# [What the exercise asks]
Could you continue the court judgment below about the murder of Ms Tamim, picking up after its final paragraph?

--- Begin Excerpt provided ---

QB-2022-002353 - [2025] EWHC 1836 (KB)
Fecha: 18-Jul-2025
The Underlying Facts
The Underlying Facts
The claim which the Claimant seeks to bring arises out of the shocking and brutal murder of Suzan Abdul Sattar Tamim (‘Ms Tamim’) in Dubai, United Arab Emirates (‘UAE’) on 28 July 2008. Ms Tamim, who was a Lebanese national, was a well-known singer in the Arabic world, who had won a Gold Medal at the Arabic version of ‘Pop Idol’, and had made a number of pop singles in Lebanon.
The Claimant is a professional kickboxer. He was born in Iraq in 1975, but fled from that country in 1996 and obtained asylum here. He has British and Iraqi nationality. He has six times been the World Kickboxing Champion. He claims that he lawfully married Ms Tamim in an Islamic ceremony in the UK in April 2007.
The Defendant is a prominent Egyptian businessman, who was head of the Talaat Moustafa Real Estate Group, and was appointed in 2004 to the Shura Council (Upper House) of the Egyptian Parliament. The Claimant’s evidence put in on this application indicates that the Defendant had attempted to pressure Ms Tamim into marriage, and that it was this that had forced her to flee Egypt to London, where she had met the Claimant. The Defendant, however, had not abandoned his pursuit of Ms Tamim, and, after making financial offers to her, and an offer of US$2 million to the Claimant to leave her, had then turned to direct threats and intimidation. In the Particulars of Claim, it is alleged that one of these threats was a message sent to Ms Tamim while she was in London, which said, ‘Fifty million dollars says you come back to Cairo to marry me or one million dollars says I have your throat cut.’
The Claimant’s evidence is, further, that in July 2008, Ms Tamim travelled to Dubai to stay in the apartment which she and the Claimant owned. On 28 July 2008 she was murdered in that apartment by Mohsen Al-Sukkari (‘Al-Sukkari’), a former officer with the Egyptian police, who took not only Ms Tamim’s life but that of her and the Claimant’s unborn child. The Dubai police had then launched an investigation, which had gathered evidence indicating that the Defendant had ordered the murder and paid Al-Sukkari a substantial sum for it to be done.

--- End Excerpt provided ---
--- Begin Extracted records ---

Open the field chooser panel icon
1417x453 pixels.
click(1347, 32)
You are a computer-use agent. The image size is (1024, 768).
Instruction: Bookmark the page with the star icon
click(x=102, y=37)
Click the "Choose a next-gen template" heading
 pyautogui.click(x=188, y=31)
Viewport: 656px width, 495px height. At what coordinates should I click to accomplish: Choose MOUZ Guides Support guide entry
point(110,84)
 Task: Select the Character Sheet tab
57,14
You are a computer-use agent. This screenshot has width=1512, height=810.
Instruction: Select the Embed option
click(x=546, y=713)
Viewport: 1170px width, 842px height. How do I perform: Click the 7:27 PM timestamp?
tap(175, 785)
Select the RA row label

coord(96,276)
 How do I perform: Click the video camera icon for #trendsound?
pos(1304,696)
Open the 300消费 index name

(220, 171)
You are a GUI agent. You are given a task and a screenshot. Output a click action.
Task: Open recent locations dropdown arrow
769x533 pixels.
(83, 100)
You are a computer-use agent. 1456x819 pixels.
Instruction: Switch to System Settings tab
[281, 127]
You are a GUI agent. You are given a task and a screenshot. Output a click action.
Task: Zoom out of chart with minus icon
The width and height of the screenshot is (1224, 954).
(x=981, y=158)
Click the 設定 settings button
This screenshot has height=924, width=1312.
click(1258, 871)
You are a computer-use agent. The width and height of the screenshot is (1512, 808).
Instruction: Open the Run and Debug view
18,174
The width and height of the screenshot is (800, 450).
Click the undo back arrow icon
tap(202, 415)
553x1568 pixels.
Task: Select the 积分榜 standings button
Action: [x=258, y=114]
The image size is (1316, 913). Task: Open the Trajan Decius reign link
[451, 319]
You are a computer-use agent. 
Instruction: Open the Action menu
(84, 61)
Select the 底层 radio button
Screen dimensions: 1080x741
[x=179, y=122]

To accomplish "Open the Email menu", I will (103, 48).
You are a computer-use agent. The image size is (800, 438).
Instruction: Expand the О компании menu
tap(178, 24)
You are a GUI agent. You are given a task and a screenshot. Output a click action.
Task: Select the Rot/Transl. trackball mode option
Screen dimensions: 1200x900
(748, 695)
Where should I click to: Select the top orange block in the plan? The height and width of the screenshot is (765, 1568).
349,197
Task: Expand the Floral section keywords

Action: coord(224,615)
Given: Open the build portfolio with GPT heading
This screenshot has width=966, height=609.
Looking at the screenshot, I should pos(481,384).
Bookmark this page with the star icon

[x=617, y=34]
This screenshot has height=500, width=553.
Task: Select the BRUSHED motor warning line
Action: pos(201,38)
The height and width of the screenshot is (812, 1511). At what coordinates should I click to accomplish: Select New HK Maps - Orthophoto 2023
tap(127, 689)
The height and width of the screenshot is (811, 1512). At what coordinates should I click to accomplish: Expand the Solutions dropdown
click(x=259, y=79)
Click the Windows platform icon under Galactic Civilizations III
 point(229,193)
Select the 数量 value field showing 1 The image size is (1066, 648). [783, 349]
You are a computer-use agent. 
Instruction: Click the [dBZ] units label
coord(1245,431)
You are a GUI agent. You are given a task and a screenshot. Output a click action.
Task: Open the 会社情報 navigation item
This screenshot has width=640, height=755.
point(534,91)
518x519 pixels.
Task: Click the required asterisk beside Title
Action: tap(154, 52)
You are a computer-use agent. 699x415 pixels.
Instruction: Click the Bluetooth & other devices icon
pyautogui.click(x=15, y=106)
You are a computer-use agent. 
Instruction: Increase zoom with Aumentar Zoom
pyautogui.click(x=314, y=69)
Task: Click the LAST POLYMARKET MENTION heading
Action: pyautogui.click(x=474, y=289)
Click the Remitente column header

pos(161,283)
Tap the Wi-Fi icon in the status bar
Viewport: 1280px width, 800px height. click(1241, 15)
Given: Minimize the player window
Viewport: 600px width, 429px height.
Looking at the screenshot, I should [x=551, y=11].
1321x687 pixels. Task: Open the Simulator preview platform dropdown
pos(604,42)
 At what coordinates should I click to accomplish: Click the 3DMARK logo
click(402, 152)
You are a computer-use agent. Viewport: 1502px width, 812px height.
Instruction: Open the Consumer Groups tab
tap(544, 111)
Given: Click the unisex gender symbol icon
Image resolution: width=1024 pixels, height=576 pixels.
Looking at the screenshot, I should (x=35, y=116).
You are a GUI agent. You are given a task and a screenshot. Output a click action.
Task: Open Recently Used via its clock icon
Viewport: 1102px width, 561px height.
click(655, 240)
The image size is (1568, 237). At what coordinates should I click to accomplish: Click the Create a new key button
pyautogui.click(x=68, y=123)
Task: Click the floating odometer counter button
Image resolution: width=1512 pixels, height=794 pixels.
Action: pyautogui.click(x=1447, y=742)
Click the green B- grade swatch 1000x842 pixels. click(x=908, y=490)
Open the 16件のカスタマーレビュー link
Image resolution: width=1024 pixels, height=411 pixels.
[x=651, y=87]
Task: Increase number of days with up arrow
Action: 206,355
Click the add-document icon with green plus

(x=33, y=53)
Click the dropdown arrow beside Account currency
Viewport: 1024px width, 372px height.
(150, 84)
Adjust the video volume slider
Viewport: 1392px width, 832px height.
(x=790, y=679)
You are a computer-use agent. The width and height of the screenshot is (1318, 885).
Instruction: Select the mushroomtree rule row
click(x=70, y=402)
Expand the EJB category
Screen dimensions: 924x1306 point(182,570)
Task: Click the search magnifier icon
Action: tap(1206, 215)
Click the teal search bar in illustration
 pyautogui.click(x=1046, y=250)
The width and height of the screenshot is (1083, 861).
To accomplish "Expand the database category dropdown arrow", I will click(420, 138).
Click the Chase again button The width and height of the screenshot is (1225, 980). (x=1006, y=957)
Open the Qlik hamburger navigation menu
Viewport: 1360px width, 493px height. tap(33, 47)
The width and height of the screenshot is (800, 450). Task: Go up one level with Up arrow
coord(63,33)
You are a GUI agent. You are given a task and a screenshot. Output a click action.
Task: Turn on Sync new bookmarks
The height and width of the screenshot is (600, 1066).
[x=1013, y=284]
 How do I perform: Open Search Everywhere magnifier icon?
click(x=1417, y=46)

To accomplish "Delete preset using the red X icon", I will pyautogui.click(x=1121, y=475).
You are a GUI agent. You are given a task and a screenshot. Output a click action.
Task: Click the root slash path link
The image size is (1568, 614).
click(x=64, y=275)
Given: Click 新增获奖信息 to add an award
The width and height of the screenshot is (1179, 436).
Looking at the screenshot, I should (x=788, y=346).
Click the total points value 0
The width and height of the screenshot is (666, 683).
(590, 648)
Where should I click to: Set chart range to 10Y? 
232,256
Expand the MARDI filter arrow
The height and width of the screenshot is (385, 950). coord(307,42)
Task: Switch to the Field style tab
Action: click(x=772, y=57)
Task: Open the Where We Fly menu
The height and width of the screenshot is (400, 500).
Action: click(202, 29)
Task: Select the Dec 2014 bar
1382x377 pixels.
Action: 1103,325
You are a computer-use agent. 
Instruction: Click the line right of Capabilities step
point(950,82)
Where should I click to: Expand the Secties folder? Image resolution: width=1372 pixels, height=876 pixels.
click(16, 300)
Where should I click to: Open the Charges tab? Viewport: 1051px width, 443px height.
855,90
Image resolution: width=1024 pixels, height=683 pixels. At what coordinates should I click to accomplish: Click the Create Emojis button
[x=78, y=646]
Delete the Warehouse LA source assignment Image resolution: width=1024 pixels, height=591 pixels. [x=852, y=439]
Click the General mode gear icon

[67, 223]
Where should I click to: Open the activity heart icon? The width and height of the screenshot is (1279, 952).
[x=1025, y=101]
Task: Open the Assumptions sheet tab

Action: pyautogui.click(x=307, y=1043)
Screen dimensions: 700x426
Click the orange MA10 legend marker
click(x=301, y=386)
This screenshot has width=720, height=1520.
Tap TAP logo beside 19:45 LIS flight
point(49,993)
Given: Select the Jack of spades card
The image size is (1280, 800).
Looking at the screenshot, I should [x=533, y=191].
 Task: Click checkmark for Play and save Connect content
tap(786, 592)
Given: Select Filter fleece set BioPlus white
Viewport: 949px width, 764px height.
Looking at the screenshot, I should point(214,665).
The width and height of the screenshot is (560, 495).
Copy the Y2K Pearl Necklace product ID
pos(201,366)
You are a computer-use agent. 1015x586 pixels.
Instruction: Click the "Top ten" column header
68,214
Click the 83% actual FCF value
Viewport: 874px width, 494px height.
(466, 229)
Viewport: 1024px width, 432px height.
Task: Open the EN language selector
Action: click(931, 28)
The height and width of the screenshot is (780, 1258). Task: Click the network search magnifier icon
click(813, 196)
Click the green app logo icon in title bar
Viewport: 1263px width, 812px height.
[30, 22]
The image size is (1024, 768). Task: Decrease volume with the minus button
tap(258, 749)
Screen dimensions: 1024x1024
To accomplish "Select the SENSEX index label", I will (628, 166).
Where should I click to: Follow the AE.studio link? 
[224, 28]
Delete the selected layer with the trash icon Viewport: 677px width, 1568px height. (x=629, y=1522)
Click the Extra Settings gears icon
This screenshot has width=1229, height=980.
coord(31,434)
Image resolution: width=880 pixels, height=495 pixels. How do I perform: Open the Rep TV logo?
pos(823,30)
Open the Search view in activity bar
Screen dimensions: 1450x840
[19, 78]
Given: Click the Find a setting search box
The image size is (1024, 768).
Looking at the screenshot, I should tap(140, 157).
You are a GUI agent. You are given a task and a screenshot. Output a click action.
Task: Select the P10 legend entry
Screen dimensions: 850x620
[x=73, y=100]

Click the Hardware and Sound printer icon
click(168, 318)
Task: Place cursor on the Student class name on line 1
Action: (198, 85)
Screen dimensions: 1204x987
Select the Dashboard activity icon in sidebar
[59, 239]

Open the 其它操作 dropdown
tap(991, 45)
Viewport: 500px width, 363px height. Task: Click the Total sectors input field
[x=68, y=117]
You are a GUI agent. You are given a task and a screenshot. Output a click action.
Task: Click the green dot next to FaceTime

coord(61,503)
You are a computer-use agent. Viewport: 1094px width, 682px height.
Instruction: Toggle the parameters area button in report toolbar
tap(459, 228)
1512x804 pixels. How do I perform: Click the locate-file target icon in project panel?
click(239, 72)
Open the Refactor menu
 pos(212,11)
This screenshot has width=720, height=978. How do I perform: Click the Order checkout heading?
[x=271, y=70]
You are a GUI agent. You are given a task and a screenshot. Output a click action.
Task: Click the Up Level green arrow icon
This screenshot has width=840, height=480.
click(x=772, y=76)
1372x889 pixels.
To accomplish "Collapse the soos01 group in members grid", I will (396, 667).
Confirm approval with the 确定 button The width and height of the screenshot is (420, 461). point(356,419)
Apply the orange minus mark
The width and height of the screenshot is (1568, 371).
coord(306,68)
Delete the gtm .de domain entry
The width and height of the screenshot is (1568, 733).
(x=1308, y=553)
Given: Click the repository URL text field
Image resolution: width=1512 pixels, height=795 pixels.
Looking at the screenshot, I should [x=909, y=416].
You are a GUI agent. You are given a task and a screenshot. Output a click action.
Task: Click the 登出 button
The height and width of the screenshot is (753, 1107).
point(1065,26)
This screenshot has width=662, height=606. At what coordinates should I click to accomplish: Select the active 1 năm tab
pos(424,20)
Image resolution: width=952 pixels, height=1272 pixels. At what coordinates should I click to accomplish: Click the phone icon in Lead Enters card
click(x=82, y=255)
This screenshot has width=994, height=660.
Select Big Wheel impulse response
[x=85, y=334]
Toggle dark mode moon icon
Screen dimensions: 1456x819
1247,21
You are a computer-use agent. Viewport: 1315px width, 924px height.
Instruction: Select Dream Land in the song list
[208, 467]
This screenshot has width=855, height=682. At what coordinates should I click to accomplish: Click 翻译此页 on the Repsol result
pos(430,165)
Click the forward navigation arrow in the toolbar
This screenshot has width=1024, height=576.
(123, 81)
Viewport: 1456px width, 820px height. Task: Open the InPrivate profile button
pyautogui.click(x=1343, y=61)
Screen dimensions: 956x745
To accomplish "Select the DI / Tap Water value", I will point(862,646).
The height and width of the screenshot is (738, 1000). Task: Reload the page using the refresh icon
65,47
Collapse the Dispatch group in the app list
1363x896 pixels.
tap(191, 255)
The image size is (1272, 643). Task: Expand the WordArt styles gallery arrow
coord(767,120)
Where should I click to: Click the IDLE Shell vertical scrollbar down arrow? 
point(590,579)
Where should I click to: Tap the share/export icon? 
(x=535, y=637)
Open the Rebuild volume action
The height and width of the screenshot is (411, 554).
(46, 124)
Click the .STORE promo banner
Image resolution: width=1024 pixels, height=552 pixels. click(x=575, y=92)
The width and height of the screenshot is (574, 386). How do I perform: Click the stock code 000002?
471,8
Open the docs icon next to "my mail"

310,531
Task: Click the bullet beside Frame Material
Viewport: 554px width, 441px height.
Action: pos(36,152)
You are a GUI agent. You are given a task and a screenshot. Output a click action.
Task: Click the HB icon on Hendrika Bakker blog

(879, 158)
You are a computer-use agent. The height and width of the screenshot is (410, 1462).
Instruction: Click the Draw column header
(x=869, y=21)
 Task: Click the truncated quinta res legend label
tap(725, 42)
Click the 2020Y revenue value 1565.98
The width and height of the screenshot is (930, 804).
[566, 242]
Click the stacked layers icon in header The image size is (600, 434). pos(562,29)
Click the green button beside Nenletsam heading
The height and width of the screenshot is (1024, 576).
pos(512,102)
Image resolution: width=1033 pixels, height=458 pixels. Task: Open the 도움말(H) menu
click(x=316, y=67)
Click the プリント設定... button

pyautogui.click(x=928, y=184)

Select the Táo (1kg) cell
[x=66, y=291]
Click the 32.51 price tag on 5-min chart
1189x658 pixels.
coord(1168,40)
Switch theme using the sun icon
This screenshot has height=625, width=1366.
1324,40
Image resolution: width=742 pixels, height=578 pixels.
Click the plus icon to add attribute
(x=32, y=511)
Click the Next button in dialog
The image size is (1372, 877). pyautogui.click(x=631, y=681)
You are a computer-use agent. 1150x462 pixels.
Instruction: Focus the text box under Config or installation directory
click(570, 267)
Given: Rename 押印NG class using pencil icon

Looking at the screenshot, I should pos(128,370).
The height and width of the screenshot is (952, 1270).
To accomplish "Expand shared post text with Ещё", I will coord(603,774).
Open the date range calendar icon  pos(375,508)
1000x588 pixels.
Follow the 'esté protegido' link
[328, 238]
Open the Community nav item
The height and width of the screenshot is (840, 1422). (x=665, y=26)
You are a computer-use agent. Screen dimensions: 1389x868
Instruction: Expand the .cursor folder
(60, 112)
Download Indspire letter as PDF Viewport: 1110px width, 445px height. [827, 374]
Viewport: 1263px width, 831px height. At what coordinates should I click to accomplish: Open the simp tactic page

--- End Extracted records ---

# [Answer to this task]
The material put forward on this application shows that criminal proceedings were brought against the Defendant and Al-Sukkari in Egypt. The trial took place, non-continuously, over a period of eight months, during which the court heard evidence from at least 15 individuals from Dubai and 18 from Egypt. On 25 June 2009 both men were found guilty of Ms Tamim’s murder and each was sentenced to death. On 4 March 2010 the Egyptian Court of Cassation overturned the convictions of the two men, and the matter was referred back to the Cairo Criminal Court. There was a second criminal trial before the Cairo Criminal Court, and on 28 September 2010 the Defendant and Al-Sukkari were again found guilty. The Defendant was sentenced to 15 years in prison, and Al-Sukkari to life in prison. There was a second appeal to the Court of Cassation. On 16 January 2012, the court overturned the 28 September 2010 ruling of the Cairo Criminal Court and ordered a retrial to be heard in the Court of Cassation. That further retrial took place on 6 February 2012, and the Defendant and Al-Sukkari were found guilty. The Court of Cassation imposed the same sentences as the Cairo Criminal Court had by its ruling of 28 September 2010. The Defendant served his sentence until June 2017, when he received a presidential pardon; Al-Sukkari served his sentence until 2022 when he was released, he also having received a presidential pardon.
It is apparent from the Defendant’s evidence that, during the course of the Egyptian criminal proceedings, the Claimant lodged a claim for compensation in respect of the death of Ms Tamim. Specifically, in 2008 he lodged with the Cairo Criminal Court a claim pursuant to Article 251 of the Egyptian Criminal Procedure Law No. 150 of 1950, which allows civil claims for compensation to be heard in a criminal court if the harm suffered is a crime. The claim was based on the allegation that the Claimant had been lawfully married to Ms Tamim, and had suffered harm as a result of her death.
Another man, Adel Reda Maatouk (‘Mr Maatouk’) also lodged a claim for compensation with the Cairo Criminal Court in respect of Ms Tamim’s death on the same basis as the Claimant, i.e. that he was lawfully married to her at the time of her death. The evidence is that the civil claims for compensation were considered by the Cairo Criminal Court but, on 25 June 2009, that court did not accept the Defendant’s or Mr Maatouk’s civil claims and referred both to a competent civil court. Both the Claimant and Mr Maatouk sought to raise their civil claims with the Cairo Criminal Court at the retrial on 28 September 2010, but these claims were again not accepted, apparently on the basis that it had already been ruled that these claims should be referred to a competent civil court. It appears that Mr Maatouk, but not the Claimant, sought to bring a civil claim during the retrial on 6 February 2012, but this was rejected again. It appears that neither the Claimant nor Mr Maatouk lodged a civil claim for compensation with any civil court in Egypt.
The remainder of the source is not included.